Why care if it is possible? Well, these are magical realism books, written so as to hopefully convince my readers that they just maybe could happen in the world in which we live. How am I ever going to convince a reader that a character could both turn invisible and teleport to anywhere, I wondered as I began to write the story.
Then it hit me. Her body doesn’t have to go anywhere. Just like Edgar Rice Burroughs sent his hero John Carter to Mars via some sort of astral projection, my hero could do the same. So I began to study astral projection and learned that it wasn’t quite what I wanted either. Teddie doesn’t need to go to some other plane of existence.
An out of body experience was what I was after. Did you know that there are books out there that will train you on how to have an out of body experience, and the internet is full of people happy to describe their own adventures doing the same? I didn’t, but I ran into something similar while writing x0 and researching telepathy. Both times I had to ask myself — do I believe any of this? Does it matter if I believe it?
I am a scientist in my real job, a geophysicist to be specific. I believe in the laws of nature and my default mode is skeptical. Thanks to my background, though, I also know that the universe behaves in many strange ways that we can’t explain, and that the more physics you know the stranger some of it gets.

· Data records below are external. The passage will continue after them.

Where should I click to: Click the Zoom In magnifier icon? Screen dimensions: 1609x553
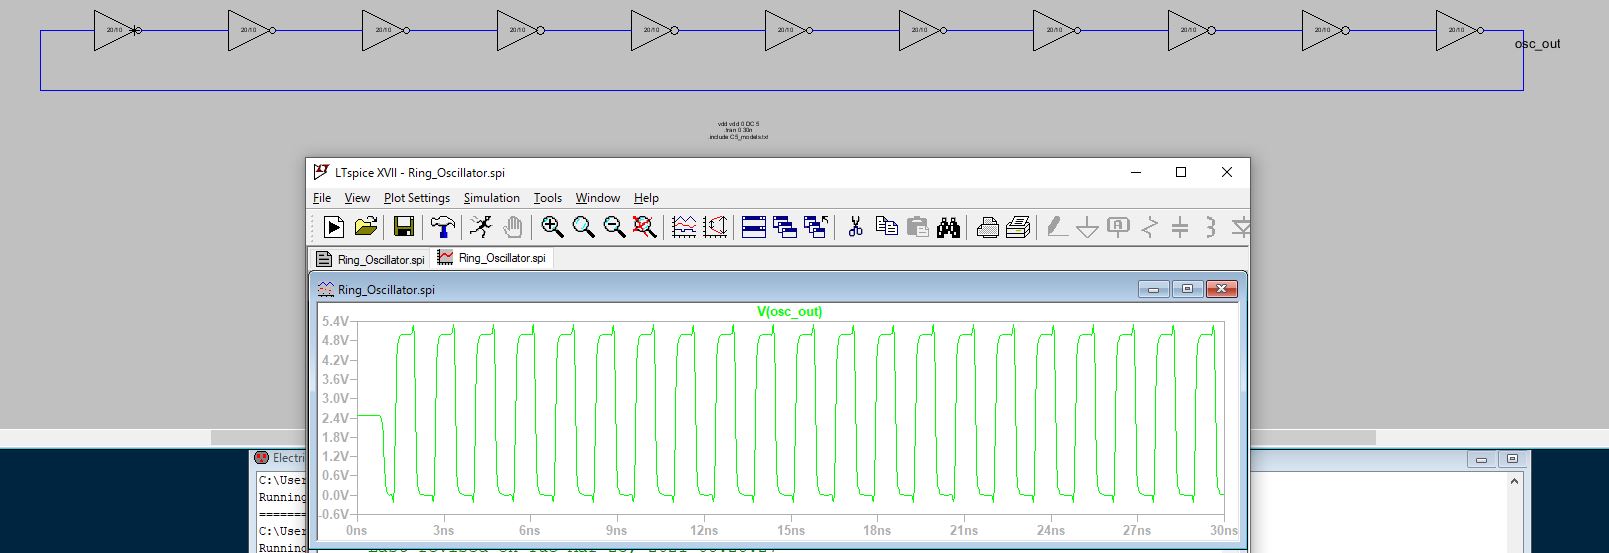tap(552, 227)
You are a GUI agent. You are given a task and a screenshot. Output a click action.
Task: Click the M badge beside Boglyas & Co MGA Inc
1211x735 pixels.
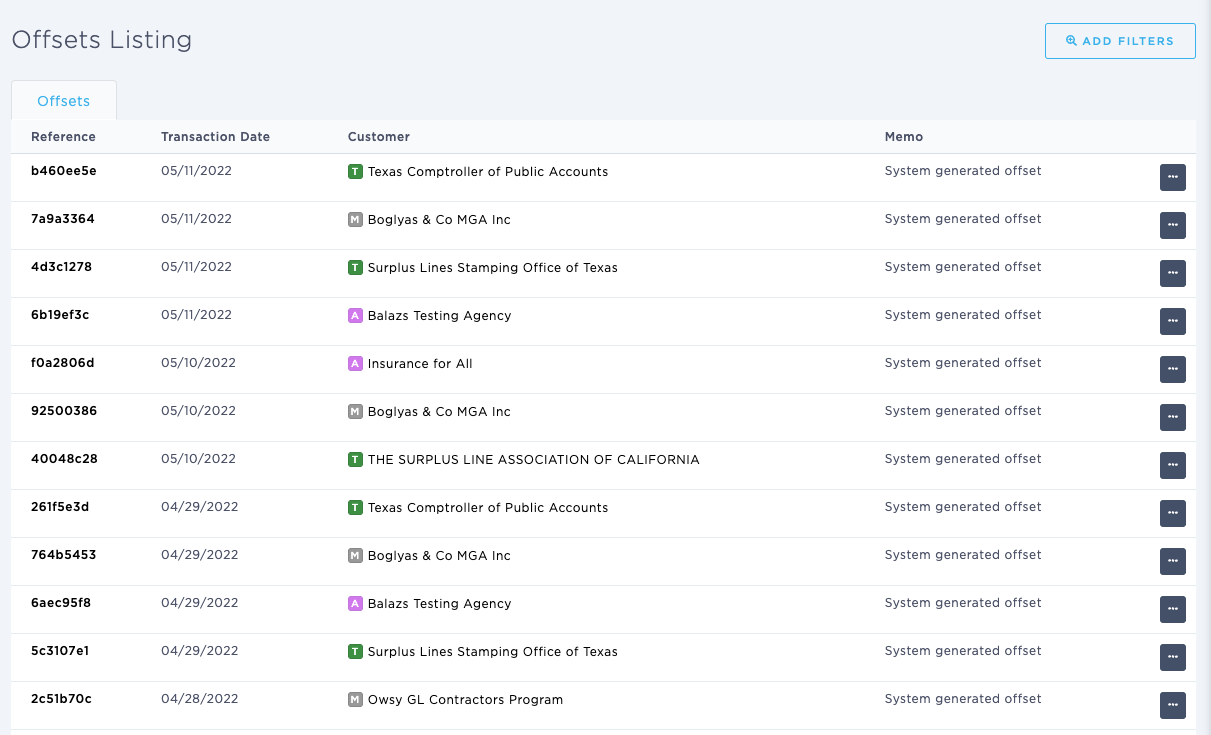click(354, 219)
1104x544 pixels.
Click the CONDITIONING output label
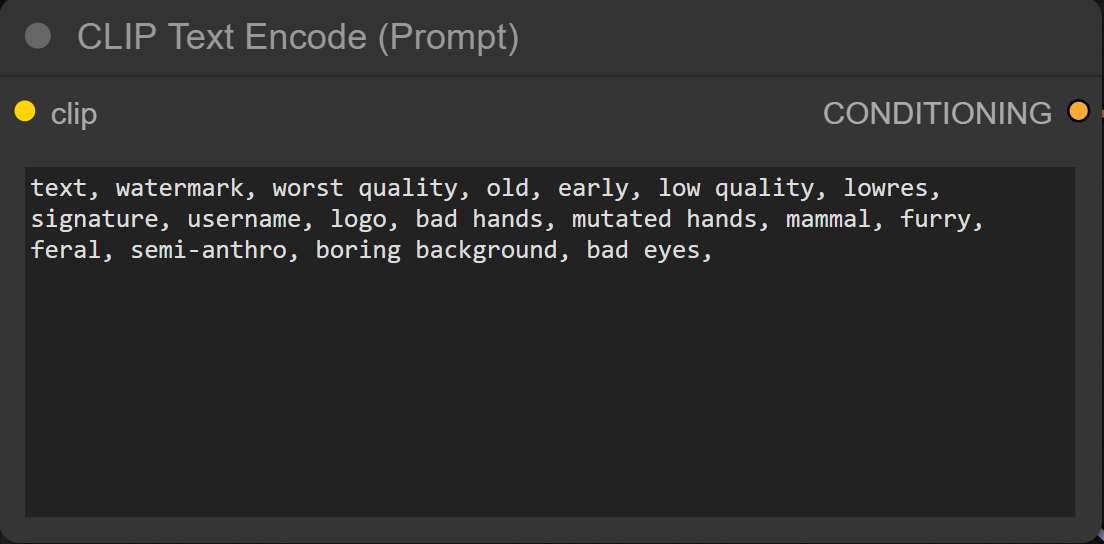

So, I don’t know. Maybe a real life Teddie exists out there.In fact, maybe an entire c3 organization does. My assessment is that almost anything is possible. Probably a lot of these folks describing out of body experiences are just very imaginative people, and the answer lies in how they choose to see things. Maybe a few of them actually are scam artists or out-and-out deluded but certainly not all of them by any means. Given that, I did my best to treat the people I encountered with respect and the subject matter itself with an open mind.
No, I haven’t actually tried the training to induce an out-of-body experience, and I’m not sure if I ever will. I may be a little like my character Amy, recognizing that for me the state of not knowing for sure is sometimes a good one. Besides, I’m on to writing the next book now, as Teddie’s big sister Ariel struggles with seeing the future. Can anyone actually predict what will happen? If so, how does it work? I’m busy trying to figure it out.